Looking at their ten-year track record of catching nothing, Steve Moore thinks the TSA is pretty much useless.Steve has the authority to say so: he's worked for 25 years as an FBI special agent and counter-terrorist specialist. And if that wasn't enough to convince that he knows what he's talking about, he also ran the Los Angeles Joint Terrorism Task Force (JTTF) Al Qaeda squad.
Frankly, the professional experience I have had with TSA has frightened me. Once, when approaching screening for a flight on official FBI business, I showed my badge as I had done for decades in order to bypass screening. (You can be envious, but remember, I was one less person in line.) I was asked for my form which showed that I was armed. I was unarmed on this flight because my ultimate destination was a foreign country. I was told, "Then you have to be screened." This logic startled me, so I asked, "If I tell you I have a high-powered weapon, you will let me bypass screening, but if I tell you I'm unarmed, then I have to be screened?" The answer? "Yes. Exactly." Another time, I was bypassing screening (again on official FBI business) with my .40 caliber semi-automatic pistol, and a TSA officer noticed the clip of my pocket knife. "You can't bring a knife on board," he said. I looked at him incredulously and asked, "The semi-automatic pistol is okay, but you don't trust me with a knife?" His response was equal parts predictable and frightening, "But knives are not allowed on the planes."
And I thought this part was particularly disturbing:
[...] The report goes on to state that the virtual strip search screening machines are a failure in that they cannot detect the type of explosives used by the "underwear bomber" or even a pistol used as a TSA?s own real-world test of the machines. Yet TSA has spent approximately $60 billion since 2002 and now has over 65,000 employees, more than the Department of State, more than the Department of Energy, more than the Department of Labor, more than the Department of Education, more than the Department of Housing and Urban Development---combined. TSA has become, according to the report, "an enormous, inflexible and distracted bureaucracy more concerned with ... consolidating power."

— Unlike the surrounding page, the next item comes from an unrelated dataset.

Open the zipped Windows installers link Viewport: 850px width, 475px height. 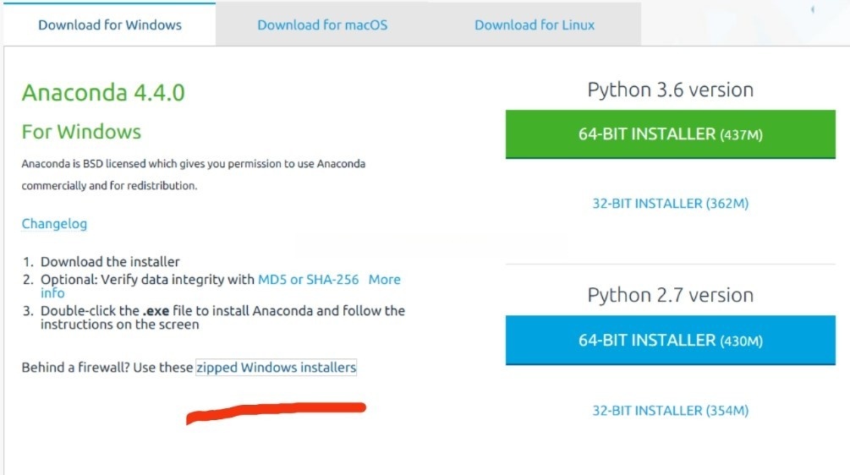click(x=276, y=368)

Each time the TSA is publically called to account for their actions, they fight back with fear-based press releases which usually begin with "At a time like this..." Or "Al Qaeda is planning?at this moment ..." The tactic, of course, is to throw the spotlight off the fact that their policies are doing nothing to make America safer "at a time like this." Sometimes doing the wrong thing is just as bad as doing nothing.